What you need to do -> Reproduce the data below line for line, with no changes.

Dataset rows ->
○ ○ ○
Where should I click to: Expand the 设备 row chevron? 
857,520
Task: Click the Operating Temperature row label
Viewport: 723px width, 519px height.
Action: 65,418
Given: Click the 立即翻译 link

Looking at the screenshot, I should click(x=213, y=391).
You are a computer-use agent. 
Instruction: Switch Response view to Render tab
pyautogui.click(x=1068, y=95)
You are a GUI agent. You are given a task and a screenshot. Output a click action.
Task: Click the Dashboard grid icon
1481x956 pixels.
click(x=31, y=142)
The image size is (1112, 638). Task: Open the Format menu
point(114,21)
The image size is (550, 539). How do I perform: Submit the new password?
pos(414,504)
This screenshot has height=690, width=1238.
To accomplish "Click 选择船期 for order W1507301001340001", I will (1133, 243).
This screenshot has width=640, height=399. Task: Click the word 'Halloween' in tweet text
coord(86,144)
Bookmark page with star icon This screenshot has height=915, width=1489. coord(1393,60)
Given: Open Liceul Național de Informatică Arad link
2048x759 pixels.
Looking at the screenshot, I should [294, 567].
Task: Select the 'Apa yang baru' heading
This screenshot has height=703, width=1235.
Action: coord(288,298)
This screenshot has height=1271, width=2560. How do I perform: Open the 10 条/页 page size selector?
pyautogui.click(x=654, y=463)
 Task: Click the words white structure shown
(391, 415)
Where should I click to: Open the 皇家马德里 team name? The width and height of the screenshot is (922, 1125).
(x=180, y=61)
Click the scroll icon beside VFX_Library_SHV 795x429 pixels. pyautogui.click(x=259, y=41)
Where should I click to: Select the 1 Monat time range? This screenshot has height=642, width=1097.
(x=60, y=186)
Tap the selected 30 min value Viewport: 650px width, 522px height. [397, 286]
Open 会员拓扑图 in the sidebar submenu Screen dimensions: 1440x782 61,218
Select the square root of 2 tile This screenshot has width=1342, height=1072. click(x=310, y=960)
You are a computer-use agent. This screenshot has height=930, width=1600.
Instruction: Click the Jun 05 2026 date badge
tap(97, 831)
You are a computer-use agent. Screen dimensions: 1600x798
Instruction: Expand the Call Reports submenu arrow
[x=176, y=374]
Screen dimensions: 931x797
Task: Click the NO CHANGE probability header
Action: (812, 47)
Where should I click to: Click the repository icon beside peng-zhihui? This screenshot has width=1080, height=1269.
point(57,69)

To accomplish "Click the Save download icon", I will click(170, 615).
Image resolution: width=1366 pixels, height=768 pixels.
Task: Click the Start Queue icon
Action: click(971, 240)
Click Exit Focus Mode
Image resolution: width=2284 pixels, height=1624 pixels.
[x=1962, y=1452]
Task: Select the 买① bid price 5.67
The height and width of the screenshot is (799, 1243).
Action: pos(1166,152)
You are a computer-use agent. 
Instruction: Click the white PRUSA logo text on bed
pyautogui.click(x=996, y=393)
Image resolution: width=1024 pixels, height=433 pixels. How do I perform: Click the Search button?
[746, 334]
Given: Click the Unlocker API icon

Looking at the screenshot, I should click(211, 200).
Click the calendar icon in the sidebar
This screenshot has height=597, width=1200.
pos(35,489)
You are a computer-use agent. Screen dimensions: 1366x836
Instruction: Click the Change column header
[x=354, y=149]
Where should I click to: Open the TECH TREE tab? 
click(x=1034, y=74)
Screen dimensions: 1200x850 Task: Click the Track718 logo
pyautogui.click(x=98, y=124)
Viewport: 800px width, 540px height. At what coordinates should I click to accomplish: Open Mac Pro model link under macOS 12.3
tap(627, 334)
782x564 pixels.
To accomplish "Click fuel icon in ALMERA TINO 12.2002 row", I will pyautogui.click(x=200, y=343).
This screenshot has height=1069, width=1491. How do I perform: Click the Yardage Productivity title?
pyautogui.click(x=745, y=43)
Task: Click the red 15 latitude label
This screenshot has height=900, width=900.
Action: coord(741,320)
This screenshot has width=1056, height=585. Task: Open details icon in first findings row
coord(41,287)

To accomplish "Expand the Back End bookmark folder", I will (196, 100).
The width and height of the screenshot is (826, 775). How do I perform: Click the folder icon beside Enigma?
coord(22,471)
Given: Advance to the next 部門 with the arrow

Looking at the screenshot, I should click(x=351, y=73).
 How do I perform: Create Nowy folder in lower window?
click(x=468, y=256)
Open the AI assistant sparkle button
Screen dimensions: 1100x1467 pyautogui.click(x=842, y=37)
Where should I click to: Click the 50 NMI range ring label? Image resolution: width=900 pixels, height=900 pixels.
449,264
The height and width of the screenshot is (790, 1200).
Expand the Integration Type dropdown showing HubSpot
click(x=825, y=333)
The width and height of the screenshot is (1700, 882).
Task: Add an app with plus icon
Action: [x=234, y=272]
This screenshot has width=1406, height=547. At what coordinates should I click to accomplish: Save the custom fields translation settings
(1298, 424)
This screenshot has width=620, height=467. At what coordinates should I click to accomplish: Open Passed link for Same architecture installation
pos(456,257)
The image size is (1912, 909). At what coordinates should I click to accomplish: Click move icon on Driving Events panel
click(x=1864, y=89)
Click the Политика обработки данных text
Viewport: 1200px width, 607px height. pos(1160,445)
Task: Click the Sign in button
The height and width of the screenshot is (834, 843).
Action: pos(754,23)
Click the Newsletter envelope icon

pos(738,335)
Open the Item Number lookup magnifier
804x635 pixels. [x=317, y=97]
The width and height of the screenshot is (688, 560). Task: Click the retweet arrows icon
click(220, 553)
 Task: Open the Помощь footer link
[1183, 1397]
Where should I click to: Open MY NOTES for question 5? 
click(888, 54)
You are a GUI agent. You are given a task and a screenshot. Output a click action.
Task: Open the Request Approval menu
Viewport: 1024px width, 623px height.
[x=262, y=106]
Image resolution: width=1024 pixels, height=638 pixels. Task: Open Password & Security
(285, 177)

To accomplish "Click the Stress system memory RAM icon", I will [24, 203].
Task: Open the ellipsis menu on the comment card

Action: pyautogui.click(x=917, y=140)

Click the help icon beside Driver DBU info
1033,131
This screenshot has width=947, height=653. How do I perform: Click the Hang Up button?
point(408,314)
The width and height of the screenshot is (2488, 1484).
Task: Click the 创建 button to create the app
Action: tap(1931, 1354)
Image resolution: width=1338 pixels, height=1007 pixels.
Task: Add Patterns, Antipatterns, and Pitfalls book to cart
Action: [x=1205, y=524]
○ ○ ○
Answer to the exercise ->
Where should I click to: Expand the 设备 row chevron? 
857,520
Task: Click the Operating Temperature row label
Viewport: 723px width, 519px height.
Action: 65,418
Given: Click the 立即翻译 link

Looking at the screenshot, I should click(x=213, y=391).
You are a computer-use agent. 
Instruction: Switch Response view to Render tab
pyautogui.click(x=1068, y=95)
You are a GUI agent. You are given a task and a screenshot. Output a click action.
Task: Click the Dashboard grid icon
1481x956 pixels.
click(x=31, y=142)
The image size is (1112, 638). Task: Open the Format menu
point(114,21)
The image size is (550, 539). How do I perform: Submit the new password?
pos(414,504)
This screenshot has height=690, width=1238.
To accomplish "Click 选择船期 for order W1507301001340001", I will (1133, 243).
This screenshot has width=640, height=399. Task: Click the word 'Halloween' in tweet text
coord(86,144)
Bookmark page with star icon This screenshot has height=915, width=1489. coord(1393,60)
Given: Open Liceul Național de Informatică Arad link
2048x759 pixels.
Looking at the screenshot, I should [294, 567].
Task: Select the 'Apa yang baru' heading
This screenshot has height=703, width=1235.
Action: coord(288,298)
This screenshot has height=1271, width=2560. How do I perform: Open the 10 条/页 page size selector?
pyautogui.click(x=654, y=463)
 Task: Click the words white structure shown
(391, 415)
Where should I click to: Open the 皇家马德里 team name? The width and height of the screenshot is (922, 1125).
(x=180, y=61)
Click the scroll icon beside VFX_Library_SHV 795x429 pixels. pyautogui.click(x=259, y=41)
Where should I click to: Select the 1 Monat time range? This screenshot has height=642, width=1097.
(x=60, y=186)
Tap the selected 30 min value Viewport: 650px width, 522px height. [397, 286]
Open 会员拓扑图 in the sidebar submenu Screen dimensions: 1440x782 61,218
Select the square root of 2 tile This screenshot has width=1342, height=1072. click(x=310, y=960)
You are a computer-use agent. This screenshot has height=930, width=1600.
Instruction: Click the Jun 05 2026 date badge
tap(97, 831)
You are a computer-use agent. Screen dimensions: 1600x798
Instruction: Expand the Call Reports submenu arrow
[x=176, y=374]
Screen dimensions: 931x797
Task: Click the NO CHANGE probability header
Action: (812, 47)
Where should I click to: Click the repository icon beside peng-zhihui? This screenshot has width=1080, height=1269.
point(57,69)

To accomplish "Click the Save download icon", I will click(170, 615).
Image resolution: width=1366 pixels, height=768 pixels.
Task: Click the Start Queue icon
Action: click(971, 240)
Click Exit Focus Mode
Image resolution: width=2284 pixels, height=1624 pixels.
[x=1962, y=1452]
Task: Select the 买① bid price 5.67
The height and width of the screenshot is (799, 1243).
Action: pos(1166,152)
You are a computer-use agent. 
Instruction: Click the white PRUSA logo text on bed
pyautogui.click(x=996, y=393)
Image resolution: width=1024 pixels, height=433 pixels. How do I perform: Click the Search button?
[746, 334]
Given: Click the Unlocker API icon

Looking at the screenshot, I should click(211, 200).
Click the calendar icon in the sidebar
This screenshot has height=597, width=1200.
pos(35,489)
You are a computer-use agent. Screen dimensions: 1366x836
Instruction: Click the Change column header
[x=354, y=149]
Where should I click to: Open the TECH TREE tab? 
click(x=1034, y=74)
Screen dimensions: 1200x850 Task: Click the Track718 logo
pyautogui.click(x=98, y=124)
Viewport: 800px width, 540px height. At what coordinates should I click to accomplish: Open Mac Pro model link under macOS 12.3
tap(627, 334)
782x564 pixels.
To accomplish "Click fuel icon in ALMERA TINO 12.2002 row", I will pyautogui.click(x=200, y=343).
This screenshot has height=1069, width=1491. How do I perform: Click the Yardage Productivity title?
pyautogui.click(x=745, y=43)
Task: Click the red 15 latitude label
This screenshot has height=900, width=900.
Action: coord(741,320)
This screenshot has width=1056, height=585. Task: Open details icon in first findings row
coord(41,287)

To accomplish "Expand the Back End bookmark folder", I will (196, 100).
The width and height of the screenshot is (826, 775). How do I perform: Click the folder icon beside Enigma?
coord(22,471)
Given: Advance to the next 部門 with the arrow

Looking at the screenshot, I should click(x=351, y=73).
 How do I perform: Create Nowy folder in lower window?
click(x=468, y=256)
Open the AI assistant sparkle button
Screen dimensions: 1100x1467 pyautogui.click(x=842, y=37)
Where should I click to: Click the 50 NMI range ring label? Image resolution: width=900 pixels, height=900 pixels.
449,264
The height and width of the screenshot is (790, 1200).
Expand the Integration Type dropdown showing HubSpot
click(x=825, y=333)
The width and height of the screenshot is (1700, 882).
Task: Add an app with plus icon
Action: [x=234, y=272]
This screenshot has width=1406, height=547. At what coordinates should I click to accomplish: Save the custom fields translation settings
(1298, 424)
This screenshot has width=620, height=467. At what coordinates should I click to accomplish: Open Passed link for Same architecture installation
pos(456,257)
The image size is (1912, 909). At what coordinates should I click to accomplish: Click move icon on Driving Events panel
click(x=1864, y=89)
Click the Политика обработки данных text
Viewport: 1200px width, 607px height. pos(1160,445)
Task: Click the Sign in button
The height and width of the screenshot is (834, 843).
Action: pos(754,23)
Click the Newsletter envelope icon

pos(738,335)
Open the Item Number lookup magnifier
804x635 pixels. [x=317, y=97]
The width and height of the screenshot is (688, 560). Task: Click the retweet arrows icon
click(220, 553)
 Task: Open the Помощь footer link
[1183, 1397]
Where should I click to: Open MY NOTES for question 5? 
click(888, 54)
You are a GUI agent. You are given a task and a screenshot. Output a click action.
Task: Open the Request Approval menu
Viewport: 1024px width, 623px height.
[x=262, y=106]
Image resolution: width=1024 pixels, height=638 pixels. Task: Open Password & Security
(285, 177)

To accomplish "Click the Stress system memory RAM icon", I will [24, 203].
Task: Open the ellipsis menu on the comment card

Action: pyautogui.click(x=917, y=140)

Click the help icon beside Driver DBU info
1033,131
This screenshot has width=947, height=653. How do I perform: Click the Hang Up button?
point(408,314)
The width and height of the screenshot is (2488, 1484).
Task: Click the 创建 button to create the app
Action: tap(1931, 1354)
Image resolution: width=1338 pixels, height=1007 pixels.
Task: Add Patterns, Antipatterns, and Pitfalls book to cart
Action: [x=1205, y=524]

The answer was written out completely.